At that time, our generation was at the age to flirt with girls. Every night, groups of young men rode their bicycles to the “Hat Making Clubs” of girls in the village to have fun, play music and sing. Late at night, they often “stopped” at the club with their lovers. When the girl finished making the hat, the guy would stand up and take her home, standing at a corner somewhere to chat. Often in the dim night, the white conical hat was the most prominent, sometimes it even served as a shield for passionate kisses.
The most feared thing for hat makers is the Lao wind, the wind that makes the leaves dry, stiff and impossible to iron. At these times, my mother has to tie bunches of leaves and drop them near the surface of the well. There are nights when I return home, seeing my mother’s hands, stroking and ironing the leaves, it makes me feel creepy, the verses of poetry come to me: “Dry hands stroke young leaves/Leaves become flowers of mother’s hat, wearing out her youth…” Night after night, every house irons the leaves, the smell of coal smoke, the smell of ripe leaves and the smell of burnt fabric from the ironing basket permeates my sleep.

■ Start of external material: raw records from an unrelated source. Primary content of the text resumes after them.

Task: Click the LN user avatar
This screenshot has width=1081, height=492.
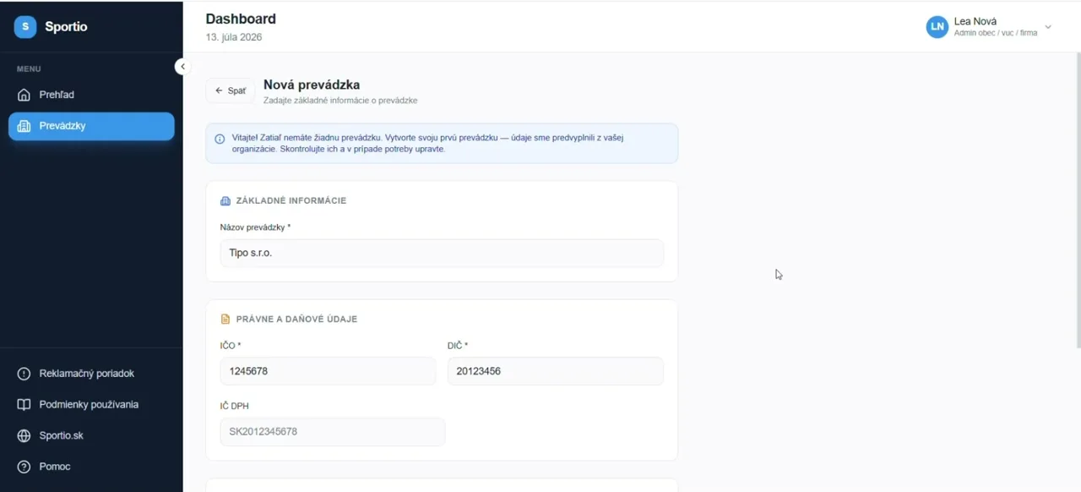Action: [x=937, y=27]
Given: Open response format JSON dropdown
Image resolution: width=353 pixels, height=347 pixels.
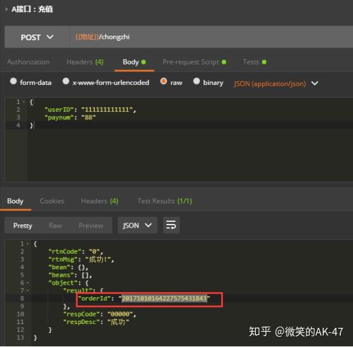Looking at the screenshot, I should [138, 225].
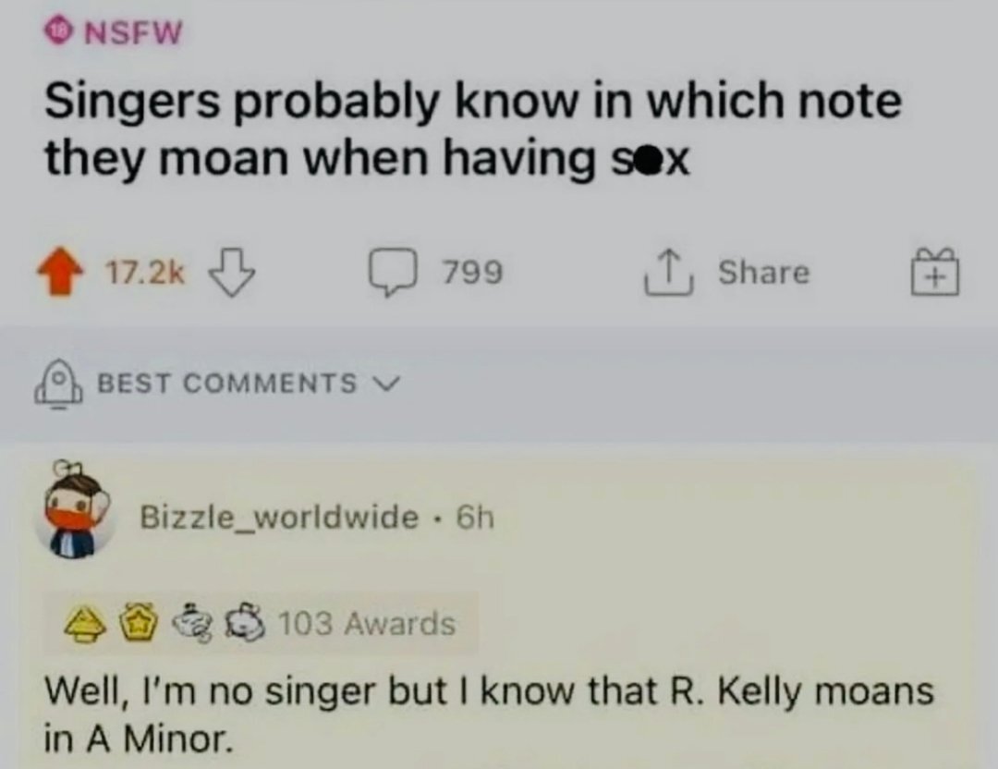Tap the 799 comments count
This screenshot has height=769, width=998.
click(x=472, y=273)
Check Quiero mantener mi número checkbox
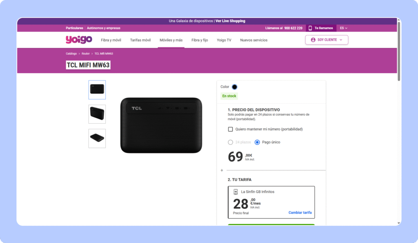Screen dimensions: 418x243 (x=231, y=129)

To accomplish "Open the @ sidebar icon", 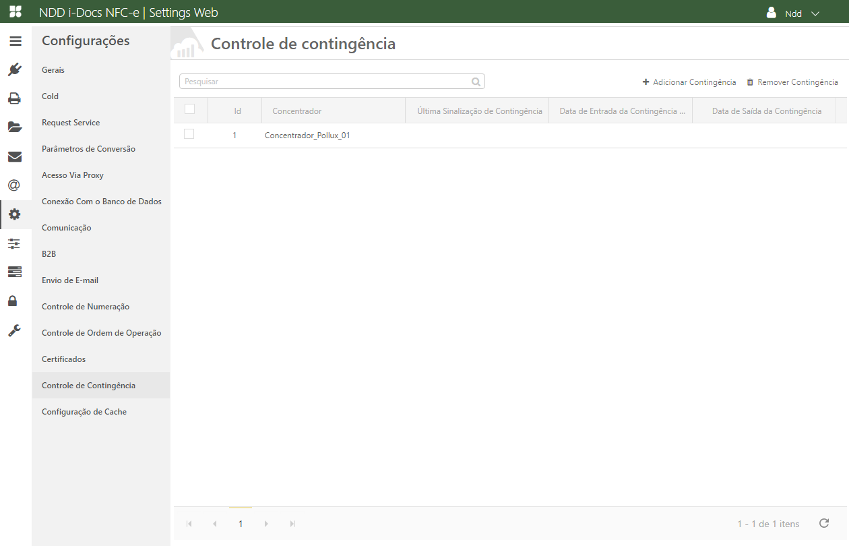I will point(15,185).
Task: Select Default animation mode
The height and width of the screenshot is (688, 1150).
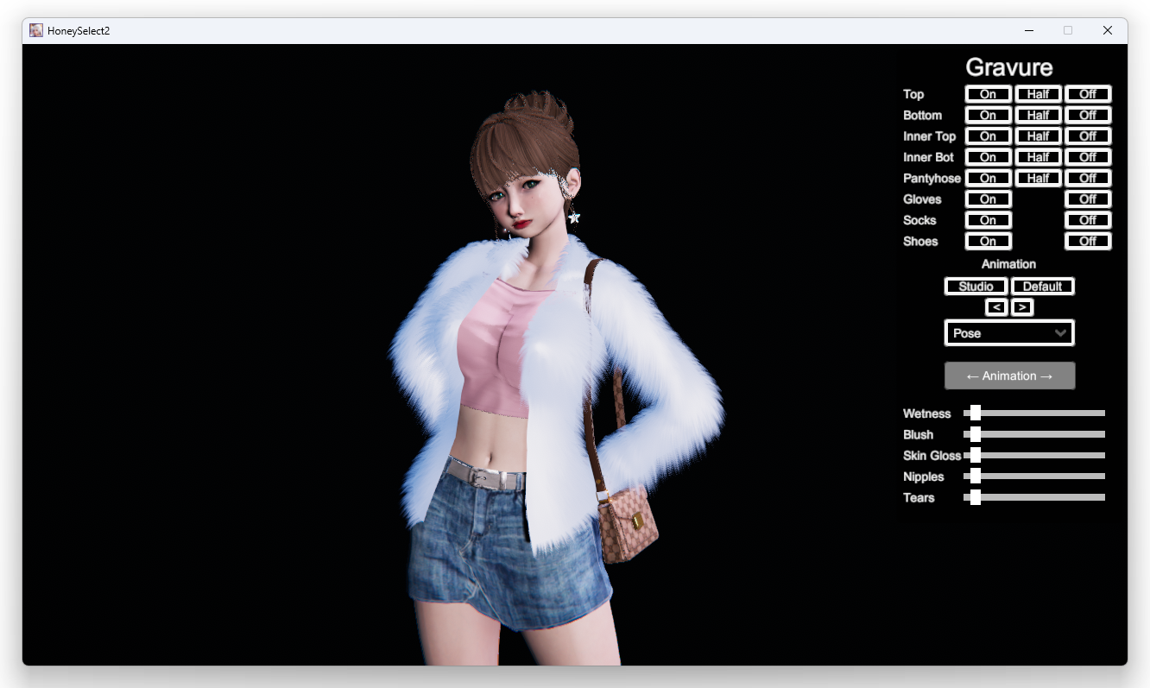Action: point(1042,287)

In the 90s, people in the North no longer favored hats. Tho Ngoa hats had to go to the South, through traders in Hue. From then on, the way of making leaves by boiling, making rims from Hue penetrated, including coconut leaf hats from the South. The traditional way of making hats of Mai village gradually faded away and then disappeared completely.
In the 21st century, the economy has developed, modern streets are crowded with vehicles, making the hat cumbersome and unsafe when the wind blows strongly. Even people riding bicycles and walking have replaced it with a hat to be more suitable. Mostly, only farmers in the countryside wear hats to the fields. Hat makers in my hometown have incomes too low compared to the average, so they give up their hats and go do other jobs. Up to now, the number of hat makers who make a living from this profession is very small. Hat traders have to buy raw hats from other communes in the region, and children and old people in my hometown do the rest.
Fortunately, because of its inherent beauty, the Tho Ngoa conical hat remains forever in poetry, and cannot be absent from the ao dai fashion catwalks. The hat is still an “ornament” that goes with the ao dai for taking photos and filming when Tet comes, spring comes, and for... nostalgia!